(Collected data entries)
************
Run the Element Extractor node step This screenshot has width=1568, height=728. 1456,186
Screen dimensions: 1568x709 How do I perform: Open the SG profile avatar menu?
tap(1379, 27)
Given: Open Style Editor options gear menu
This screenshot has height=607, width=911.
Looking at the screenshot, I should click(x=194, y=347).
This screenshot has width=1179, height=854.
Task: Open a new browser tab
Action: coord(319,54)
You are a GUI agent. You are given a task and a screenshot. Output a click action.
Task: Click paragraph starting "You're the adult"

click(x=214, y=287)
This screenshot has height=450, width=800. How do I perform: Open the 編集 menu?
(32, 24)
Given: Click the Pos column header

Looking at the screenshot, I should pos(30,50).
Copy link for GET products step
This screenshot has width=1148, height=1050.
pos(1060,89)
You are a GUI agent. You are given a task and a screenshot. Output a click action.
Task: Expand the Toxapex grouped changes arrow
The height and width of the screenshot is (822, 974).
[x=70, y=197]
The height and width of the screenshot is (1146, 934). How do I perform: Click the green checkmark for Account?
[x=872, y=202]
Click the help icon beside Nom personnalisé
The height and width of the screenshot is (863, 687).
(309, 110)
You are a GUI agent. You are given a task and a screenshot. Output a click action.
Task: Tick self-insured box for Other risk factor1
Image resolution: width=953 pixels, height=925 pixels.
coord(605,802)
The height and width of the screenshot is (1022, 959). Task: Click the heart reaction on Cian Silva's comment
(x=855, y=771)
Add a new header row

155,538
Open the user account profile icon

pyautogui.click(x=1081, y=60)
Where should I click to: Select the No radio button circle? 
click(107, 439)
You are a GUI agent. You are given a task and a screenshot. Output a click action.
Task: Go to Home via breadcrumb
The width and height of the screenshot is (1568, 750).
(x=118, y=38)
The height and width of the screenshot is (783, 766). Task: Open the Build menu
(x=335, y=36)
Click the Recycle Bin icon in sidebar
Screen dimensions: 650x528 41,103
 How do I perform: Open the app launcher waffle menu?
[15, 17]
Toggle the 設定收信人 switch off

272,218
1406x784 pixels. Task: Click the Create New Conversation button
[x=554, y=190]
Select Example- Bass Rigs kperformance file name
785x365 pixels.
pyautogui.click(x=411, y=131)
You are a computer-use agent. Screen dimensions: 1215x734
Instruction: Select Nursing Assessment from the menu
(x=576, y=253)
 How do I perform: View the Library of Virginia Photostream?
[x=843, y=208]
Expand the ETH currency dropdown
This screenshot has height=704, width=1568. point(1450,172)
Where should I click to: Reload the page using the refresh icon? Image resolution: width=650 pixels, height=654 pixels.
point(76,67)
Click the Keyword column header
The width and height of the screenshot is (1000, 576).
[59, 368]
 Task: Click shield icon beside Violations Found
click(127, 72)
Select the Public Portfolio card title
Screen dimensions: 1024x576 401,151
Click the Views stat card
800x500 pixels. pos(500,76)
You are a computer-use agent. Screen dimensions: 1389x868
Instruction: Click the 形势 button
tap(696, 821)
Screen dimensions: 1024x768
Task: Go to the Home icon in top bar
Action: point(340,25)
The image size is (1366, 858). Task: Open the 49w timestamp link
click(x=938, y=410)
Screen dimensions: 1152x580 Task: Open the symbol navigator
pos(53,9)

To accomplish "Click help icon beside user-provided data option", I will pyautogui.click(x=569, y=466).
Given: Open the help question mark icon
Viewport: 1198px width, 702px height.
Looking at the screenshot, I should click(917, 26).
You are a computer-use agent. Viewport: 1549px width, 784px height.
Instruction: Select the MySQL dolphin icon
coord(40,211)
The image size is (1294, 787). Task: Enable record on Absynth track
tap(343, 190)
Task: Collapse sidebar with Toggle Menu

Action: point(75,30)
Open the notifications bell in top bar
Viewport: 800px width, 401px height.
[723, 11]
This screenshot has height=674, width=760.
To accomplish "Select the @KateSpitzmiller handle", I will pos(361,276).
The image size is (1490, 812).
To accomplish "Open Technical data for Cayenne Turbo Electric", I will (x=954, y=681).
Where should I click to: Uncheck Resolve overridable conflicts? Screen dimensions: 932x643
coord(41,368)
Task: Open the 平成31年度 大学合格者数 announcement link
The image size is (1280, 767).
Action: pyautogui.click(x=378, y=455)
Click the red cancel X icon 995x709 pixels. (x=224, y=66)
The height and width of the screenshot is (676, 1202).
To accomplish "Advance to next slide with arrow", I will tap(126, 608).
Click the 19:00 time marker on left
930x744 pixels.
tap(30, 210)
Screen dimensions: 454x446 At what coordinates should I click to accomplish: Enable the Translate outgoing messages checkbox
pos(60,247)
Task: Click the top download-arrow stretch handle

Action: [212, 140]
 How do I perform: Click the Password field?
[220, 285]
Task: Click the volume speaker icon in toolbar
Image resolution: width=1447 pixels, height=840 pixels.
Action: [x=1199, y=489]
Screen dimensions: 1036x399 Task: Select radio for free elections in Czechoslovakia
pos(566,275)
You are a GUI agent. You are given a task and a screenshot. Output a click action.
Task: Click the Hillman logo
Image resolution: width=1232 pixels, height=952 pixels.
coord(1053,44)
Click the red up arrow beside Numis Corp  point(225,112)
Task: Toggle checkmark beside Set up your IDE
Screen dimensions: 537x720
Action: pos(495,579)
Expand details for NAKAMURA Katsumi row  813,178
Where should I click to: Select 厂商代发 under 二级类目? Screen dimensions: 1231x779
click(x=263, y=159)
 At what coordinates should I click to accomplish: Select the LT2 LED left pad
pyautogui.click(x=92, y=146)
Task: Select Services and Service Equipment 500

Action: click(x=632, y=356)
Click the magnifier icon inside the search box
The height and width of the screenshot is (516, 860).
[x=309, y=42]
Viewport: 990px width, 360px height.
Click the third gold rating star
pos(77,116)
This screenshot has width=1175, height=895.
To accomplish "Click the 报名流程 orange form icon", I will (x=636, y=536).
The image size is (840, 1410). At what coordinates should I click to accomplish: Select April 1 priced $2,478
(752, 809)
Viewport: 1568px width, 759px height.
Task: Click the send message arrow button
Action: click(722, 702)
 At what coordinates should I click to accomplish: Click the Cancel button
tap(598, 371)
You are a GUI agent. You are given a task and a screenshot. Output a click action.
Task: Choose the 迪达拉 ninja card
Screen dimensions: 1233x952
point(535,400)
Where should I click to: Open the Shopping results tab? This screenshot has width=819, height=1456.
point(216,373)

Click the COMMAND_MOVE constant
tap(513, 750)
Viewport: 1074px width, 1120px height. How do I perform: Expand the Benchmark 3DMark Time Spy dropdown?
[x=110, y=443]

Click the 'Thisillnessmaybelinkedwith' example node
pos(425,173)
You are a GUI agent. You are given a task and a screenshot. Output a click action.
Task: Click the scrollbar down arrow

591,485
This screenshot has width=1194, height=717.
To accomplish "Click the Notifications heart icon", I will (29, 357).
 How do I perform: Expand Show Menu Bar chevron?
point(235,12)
************
**PROBLEM**
Set down each record verbatim.

**REPLY TO THE TASK**
Run the Element Extractor node step This screenshot has width=1568, height=728. 1456,186
Screen dimensions: 1568x709 How do I perform: Open the SG profile avatar menu?
tap(1379, 27)
Given: Open Style Editor options gear menu
This screenshot has height=607, width=911.
Looking at the screenshot, I should click(x=194, y=347).
This screenshot has width=1179, height=854.
Task: Open a new browser tab
Action: coord(319,54)
You are a GUI agent. You are given a task and a screenshot. Output a click action.
Task: Click paragraph starting "You're the adult"

click(x=214, y=287)
This screenshot has height=450, width=800. How do I perform: Open the 編集 menu?
(32, 24)
Given: Click the Pos column header

Looking at the screenshot, I should pos(30,50).
Copy link for GET products step
This screenshot has width=1148, height=1050.
pos(1060,89)
You are a GUI agent. You are given a task and a screenshot. Output a click action.
Task: Expand the Toxapex grouped changes arrow
The height and width of the screenshot is (822, 974).
[x=70, y=197]
The height and width of the screenshot is (1146, 934). How do I perform: Click the green checkmark for Account?
[x=872, y=202]
Click the help icon beside Nom personnalisé
The height and width of the screenshot is (863, 687).
(309, 110)
You are a GUI agent. You are given a task and a screenshot. Output a click action.
Task: Tick self-insured box for Other risk factor1
Image resolution: width=953 pixels, height=925 pixels.
coord(605,802)
The height and width of the screenshot is (1022, 959). Task: Click the heart reaction on Cian Silva's comment
(x=855, y=771)
Add a new header row

155,538
Open the user account profile icon

pyautogui.click(x=1081, y=60)
Where should I click to: Select the No radio button circle? 
click(107, 439)
You are a GUI agent. You are given a task and a screenshot. Output a click action.
Task: Go to Home via breadcrumb
The width and height of the screenshot is (1568, 750).
(x=118, y=38)
The height and width of the screenshot is (783, 766). Task: Open the Build menu
(x=335, y=36)
Click the Recycle Bin icon in sidebar
Screen dimensions: 650x528 41,103
 How do I perform: Open the app launcher waffle menu?
[15, 17]
Toggle the 設定收信人 switch off

272,218
1406x784 pixels. Task: Click the Create New Conversation button
[x=554, y=190]
Select Example- Bass Rigs kperformance file name
785x365 pixels.
pyautogui.click(x=411, y=131)
You are a computer-use agent. Screen dimensions: 1215x734
Instruction: Select Nursing Assessment from the menu
(x=576, y=253)
 How do I perform: View the Library of Virginia Photostream?
[x=843, y=208]
Expand the ETH currency dropdown
This screenshot has height=704, width=1568. point(1450,172)
Where should I click to: Reload the page using the refresh icon? Image resolution: width=650 pixels, height=654 pixels.
point(76,67)
Click the Keyword column header
The width and height of the screenshot is (1000, 576).
[59, 368]
 Task: Click shield icon beside Violations Found
click(127, 72)
Select the Public Portfolio card title
Screen dimensions: 1024x576 401,151
Click the Views stat card
800x500 pixels. pos(500,76)
You are a computer-use agent. Screen dimensions: 1389x868
Instruction: Click the 形势 button
tap(696, 821)
Screen dimensions: 1024x768
Task: Go to the Home icon in top bar
Action: point(340,25)
The image size is (1366, 858). Task: Open the 49w timestamp link
click(x=938, y=410)
Screen dimensions: 1152x580 Task: Open the symbol navigator
pos(53,9)

To accomplish "Click help icon beside user-provided data option", I will pyautogui.click(x=569, y=466).
Given: Open the help question mark icon
Viewport: 1198px width, 702px height.
Looking at the screenshot, I should click(917, 26).
You are a computer-use agent. Viewport: 1549px width, 784px height.
Instruction: Select the MySQL dolphin icon
coord(40,211)
The image size is (1294, 787). Task: Enable record on Absynth track
tap(343, 190)
Task: Collapse sidebar with Toggle Menu

Action: point(75,30)
Open the notifications bell in top bar
Viewport: 800px width, 401px height.
[723, 11]
This screenshot has height=674, width=760.
To accomplish "Select the @KateSpitzmiller handle", I will pos(361,276).
The image size is (1490, 812).
To accomplish "Open Technical data for Cayenne Turbo Electric", I will (x=954, y=681).
Where should I click to: Uncheck Resolve overridable conflicts? Screen dimensions: 932x643
coord(41,368)
Task: Open the 平成31年度 大学合格者数 announcement link
The image size is (1280, 767).
Action: pyautogui.click(x=378, y=455)
Click the red cancel X icon 995x709 pixels. (x=224, y=66)
The height and width of the screenshot is (676, 1202).
To accomplish "Advance to next slide with arrow", I will tap(126, 608).
Click the 19:00 time marker on left
930x744 pixels.
tap(30, 210)
Screen dimensions: 454x446 At what coordinates should I click to accomplish: Enable the Translate outgoing messages checkbox
pos(60,247)
Task: Click the top download-arrow stretch handle

Action: [212, 140]
 How do I perform: Click the Password field?
[220, 285]
Task: Click the volume speaker icon in toolbar
Image resolution: width=1447 pixels, height=840 pixels.
Action: [x=1199, y=489]
Screen dimensions: 1036x399 Task: Select radio for free elections in Czechoslovakia
pos(566,275)
You are a GUI agent. You are given a task and a screenshot. Output a click action.
Task: Click the Hillman logo
Image resolution: width=1232 pixels, height=952 pixels.
coord(1053,44)
Click the red up arrow beside Numis Corp  point(225,112)
Task: Toggle checkmark beside Set up your IDE
Screen dimensions: 537x720
Action: pos(495,579)
Expand details for NAKAMURA Katsumi row  813,178
Where should I click to: Select 厂商代发 under 二级类目? Screen dimensions: 1231x779
click(x=263, y=159)
 At what coordinates should I click to accomplish: Select the LT2 LED left pad
pyautogui.click(x=92, y=146)
Task: Select Services and Service Equipment 500

Action: click(x=632, y=356)
Click the magnifier icon inside the search box
The height and width of the screenshot is (516, 860).
[x=309, y=42]
Viewport: 990px width, 360px height.
Click the third gold rating star
pos(77,116)
This screenshot has width=1175, height=895.
To accomplish "Click the 报名流程 orange form icon", I will (x=636, y=536).
The image size is (840, 1410). At what coordinates should I click to accomplish: Select April 1 priced $2,478
(752, 809)
Viewport: 1568px width, 759px height.
Task: Click the send message arrow button
Action: click(722, 702)
 At what coordinates should I click to accomplish: Click the Cancel button
tap(598, 371)
You are a GUI agent. You are given a task and a screenshot. Output a click action.
Task: Choose the 迪达拉 ninja card
Screen dimensions: 1233x952
point(535,400)
Where should I click to: Open the Shopping results tab? This screenshot has width=819, height=1456.
point(216,373)

Click the COMMAND_MOVE constant
tap(513, 750)
Viewport: 1074px width, 1120px height. How do I perform: Expand the Benchmark 3DMark Time Spy dropdown?
[x=110, y=443]

Click the 'Thisillnessmaybelinkedwith' example node
pos(425,173)
You are a GUI agent. You are given a task and a screenshot. Output a click action.
Task: Click the scrollbar down arrow

591,485
This screenshot has width=1194, height=717.
To accomplish "Click the Notifications heart icon", I will (29, 357).
 How do I perform: Expand Show Menu Bar chevron?
point(235,12)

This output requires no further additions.